Эта лженаучная реакционная, антимарксистская и классово враждебная теория приводит к антисоветскому выводу о том, что политику в Советском Союзе осуществляют люди и классы, примитивно мыслящие, не способные к какому бы то ни было абстрактному мышлению…»
Александр Романович поставил толстые папки, в которых он хранил экспедиционные материалы, в книжный шкаф, и принялся разрабатывать другие отрасли психологии.
Только 40 лет спустя Лурия вернулся к этой работе – в значительной степени под влиянием американца Майкла Коула, бывшего у него тогда стажером и интересовавшегося «культурной психологией». Обработав часть результатов (многое так и осталось в архиве), Лурия опубликовал монографию «Об историческом развитии познавательных процессов» (1974), которая вскоре была переведена на английский язык и имела большой успех. Фактически Лурия был одним из первых, кто систематически исследовал проблему влияния культурно-исторических факторов на познавательные процессы человека – проблему, которая стала настолько популярной в настоящее время, что составила содержание целого направления в современной психологии.

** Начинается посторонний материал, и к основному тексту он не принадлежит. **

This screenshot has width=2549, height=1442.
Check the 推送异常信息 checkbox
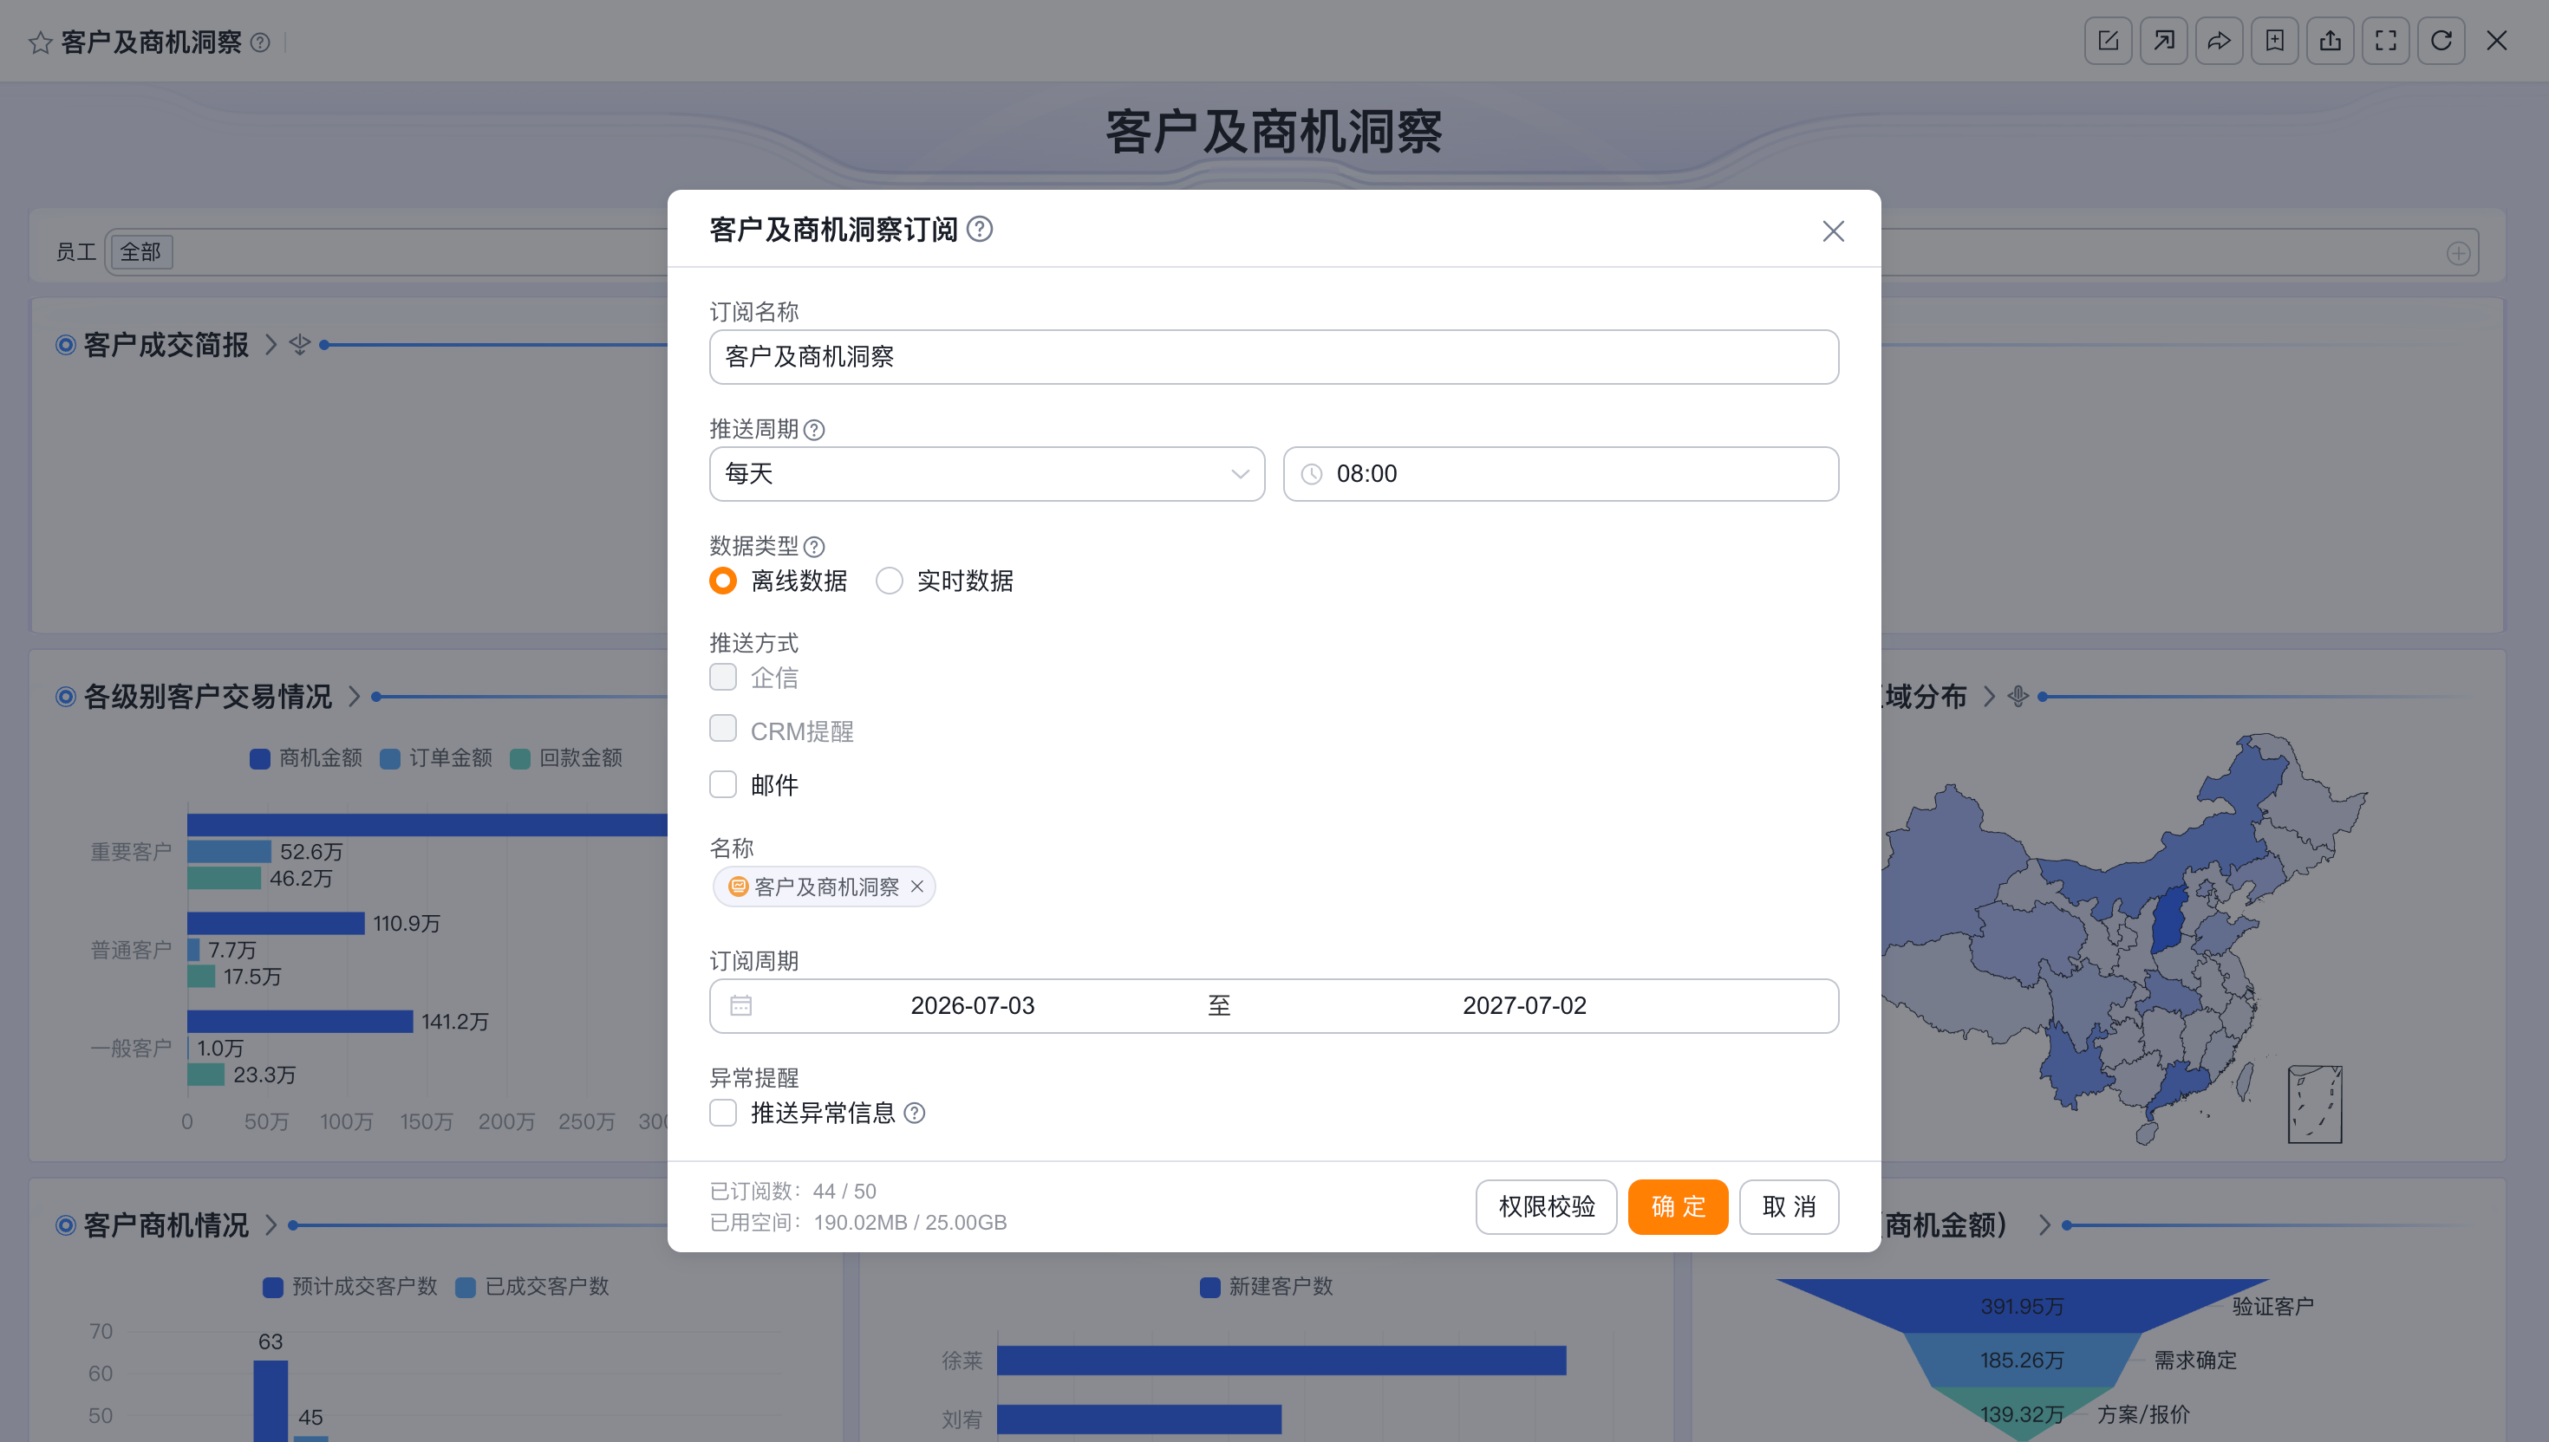pyautogui.click(x=723, y=1113)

Эта линия исследования логически тесно переплеталась с другим направлением – изучением близнецов. Лурия исследовал взаимоотношения наследственности и воспитания в психическом развитии человека. Использовав традиционно, со времен Ф.Гальтона применявшийся с этой целью близнецовый метод, Лурия внес в него существенные изменения, проводя экспериментально-генетическое изучение развития детей в условиях целенаправленного формирования психических функций у одного из близнецов. Он показал, что соматические признаки индивида в значительной степени обусловлены генетически, элементарные психические функции (например, зрительная память) – в меньшей степени, а для формирования высших психических процессов (понятийное мышление, осмысленное восприятие и др.) решающее значение имеют условия воспитания.